Suburbs became popular in the 1950s with a fascinating history involving trains! When we studied the sixth decade (1950s) in our adventure of HIS Story of the 20th Century, creating our own suburbs was one of our favorite activities! We had a blast designing the perfect community!
For us, teaching history the fun way always means out-of-the-box learning. Design, creativity, and mapping were all needed for this project, but not in a way that was intimidating.
My grandfather built a suburb in Puerto Ordaz, Venezuela with lots of houses for people who worked for U.S. Steel to live in. It had roads, houses, a church, a country club, and gas station.
Suburbs were popular all over America and Europe in the 1950s.
Guess where they got started?
Did you guess London? Well, you’re right!

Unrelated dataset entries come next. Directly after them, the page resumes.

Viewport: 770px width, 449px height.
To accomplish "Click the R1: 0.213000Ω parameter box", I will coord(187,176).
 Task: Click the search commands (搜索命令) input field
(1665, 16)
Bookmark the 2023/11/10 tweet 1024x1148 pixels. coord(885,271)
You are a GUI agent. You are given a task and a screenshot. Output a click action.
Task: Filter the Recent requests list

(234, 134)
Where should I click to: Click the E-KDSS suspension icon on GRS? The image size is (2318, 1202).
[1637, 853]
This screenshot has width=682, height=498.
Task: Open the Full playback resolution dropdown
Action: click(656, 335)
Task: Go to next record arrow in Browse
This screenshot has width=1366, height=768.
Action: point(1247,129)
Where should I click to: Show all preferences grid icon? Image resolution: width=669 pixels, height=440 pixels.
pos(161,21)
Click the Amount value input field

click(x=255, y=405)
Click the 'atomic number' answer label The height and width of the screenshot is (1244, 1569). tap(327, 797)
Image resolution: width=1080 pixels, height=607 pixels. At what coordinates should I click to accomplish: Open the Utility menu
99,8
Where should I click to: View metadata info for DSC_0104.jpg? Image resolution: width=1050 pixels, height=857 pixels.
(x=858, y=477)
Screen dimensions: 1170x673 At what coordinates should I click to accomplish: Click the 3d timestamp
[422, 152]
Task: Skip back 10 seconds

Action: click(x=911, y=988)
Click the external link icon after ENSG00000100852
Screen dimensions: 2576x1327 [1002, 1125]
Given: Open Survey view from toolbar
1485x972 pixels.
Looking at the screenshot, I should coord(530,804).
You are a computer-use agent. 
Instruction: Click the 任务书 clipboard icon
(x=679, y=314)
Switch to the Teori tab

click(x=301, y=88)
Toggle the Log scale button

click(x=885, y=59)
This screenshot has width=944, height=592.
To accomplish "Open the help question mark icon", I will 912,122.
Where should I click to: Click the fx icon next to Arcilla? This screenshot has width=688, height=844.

It all started with the railroad. The Metropolitan Railroad ran through north-west London out into the country. The area between London and the country was called Metro-Land after the railroad. In 1904, the Metro build an electrified line and decided it needed more passengers. The railroad company actually built the first housing estates in Wembley Park and at Cecil Park on land they owned near the railroad.
Advertisers encouraged people to move to Metro-Land with promises of ‘rural charm close to the city.’ These little suburbs spread all over the outskirts of London in the 1920s and 1930s.
Recovering from World War II
The 1940s brought devastation from World War II when London was destroyed by bombs. After the war, careful thought was given to rebuilding the city.
Patrick Abercrombie created a ‘Country of London Plan’ that included parks, farmland, and recreation grounds encircling London to bring the country to the city. Patrick planned the city to have an attractive balance between housing, industry, stores, office buildings, and open spaces.
Over in Germany, city planners designed suburbs around cities with farms in-between.
1950s: The Age of the Suburb
During the 1950s,suburbs spread all over England. The little houses each had their own gardens and usually a pet dog that had to be walked each morning and evening. People grew vegetables and flowers, comparing their gardens to the neighbor’s garden.
They also spread to America! Suburbs spread around cities like New York, Chicago, Philadelphia, and Washington, D.C.
In our HIS Story of the 20th Century, we study 20th century history decade by decade. When we study the 1950s, we learn about suburbs and create our own suburbs.
I like to ask my children, “Do you like in a suburb? What is your suburb like? Would you like to create your own suburb neighborhood?”
Your children can create a suburb! A suburb needs:
- Grocery Stores
- Post Office
- Gas Stations
Start with scrap paper to sketch out different ideas.
When you have an idea that you are happy with, sketch it lightly on art paper or cardstock. Then go back and make everything darker. Finally, color-code everything to make your map beautiful.